Un peu d'air frais est tout ce qu'il me fallait pour redonner à mes joues leur jolie couleur rosée alors que dans ma tête des envies de lectures se frayent de nouveau un chemin.

Un large sourire se dessine sur mon visage alors que je pousse la porte de la boutique de leur imaginaire et croise le regard de Nharie qui me salue amicalement.

Devrais-je interroger la mystérieuse boîte du comptoir et commencer une autre histoire, choisir un autre livre et me plonger dans une nouvelle lecture ?

Non ! Si je suis ici ce n'est pas en quête de nouvelles aventures mais par envie de revoir Sadeck et de partager avec lui l'histoire de nos vies qui me semblent si éloignées et en même temps si proches.

Cela fait plus d'une heure que je suis assise sur le sofa au fond de la boutique et tourne les pages de Duras, sans conviction.

L'amant de Chine du nord a perdu sa si petite et si fragile amante. Celle qui lui donnait l'ultime plaisir dans la chaleur des ruelles de Chôlon.

Lorsque les flots se sont fendus pour anéantir cette histoire défendue, ne lui laissant que ses souvenirs pour ne pas oublier et peut-être se punir d'avoir été un jour, l'amant d'une enfant...

Ainsi se terminera leur sensuelle romance, à moins qu'un jour une fin différente surgisse de ces flots tourmentés et qu'une vague brisée sur le rivage, lui offre une seconde chance !

Nharie qui a remarqué la morosité dans mon regard, vient s'asseoir près de moi. Comme dans un livre ouvert elle ressent ce manque au plus profond de moi-même. Elle prend ma main, me sourit tendrement et son silence n'a pas besoin de mots pour me faire partager ce doux moment d'amitié.

C'est si évident !

Que depuis maintenant des heure qui me semblent interminables, j'attends la seule personne capable de me rendre le sourire.

@ Nharie
Lucile,
la boutique va bientôt fermer et je crois qu'à cette heure,
il ne viendra plus !

Je referme les pages du livre que je tiens fermement serré entre mes doigts. Elles n'ont pas suffit à me faire oublier son absence et c'est d'un pas nonchalant que je me dirige vers le comptoir.

Je salue Nharie, réajuste mon manteau, deux ou trois pichenettes d'un de mes parfums préférés, Scandale de Gaultier pour me donner un petit air de femme active et sors enfin dans la rue éclairée de ses lumières rappelant les lanternes d'antan.

Il ne manquerait plus qu'un cochet s'arrête pour me reconduire chez moi et que l'espace d'un instant je change de siècle afin d'oublier Sadeck en me replongeant dans l'histoire de mes ancêtres et de cet arrière grand père, un certain Ernest Hemingway dont les extravagants voyages m'inviteraient à nouveau à me laisser aller dans les aventures de mon passé.

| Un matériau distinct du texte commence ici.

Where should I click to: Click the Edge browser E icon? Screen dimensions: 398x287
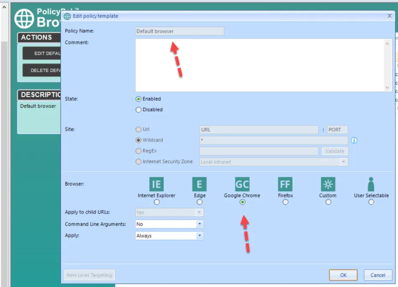pos(199,184)
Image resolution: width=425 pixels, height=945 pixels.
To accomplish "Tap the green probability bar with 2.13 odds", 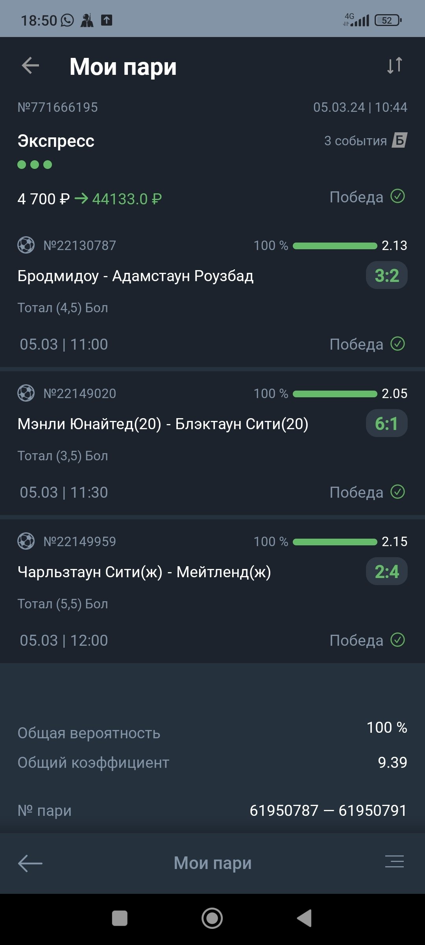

Alors que je marche en direction de mon appartement, une silhouette qui ne m'est pas inconnue, me croise sans me voir.

Sadeck ?

Il a l'air tellement absorbé dans ses pensées qu'il ne m'a pas remarquée. Mais que fait-il là, à cette heure dans la rue de la poterne, alors que la boutique vient tout juste de baisser son grand rideau de fer pour la nuit ?

Je le suis du regard et me rapproche de lui avec une certaine hésitation. C'est sans doute dû à toutes ses heures d'attente ou bien à ma matinée chargée en émotions... Je me sens terriblement troublée et ne comprends pas pourquoi en sa présence j'ai toujours l'impression de perdre confiance et même de douter de mon identité ?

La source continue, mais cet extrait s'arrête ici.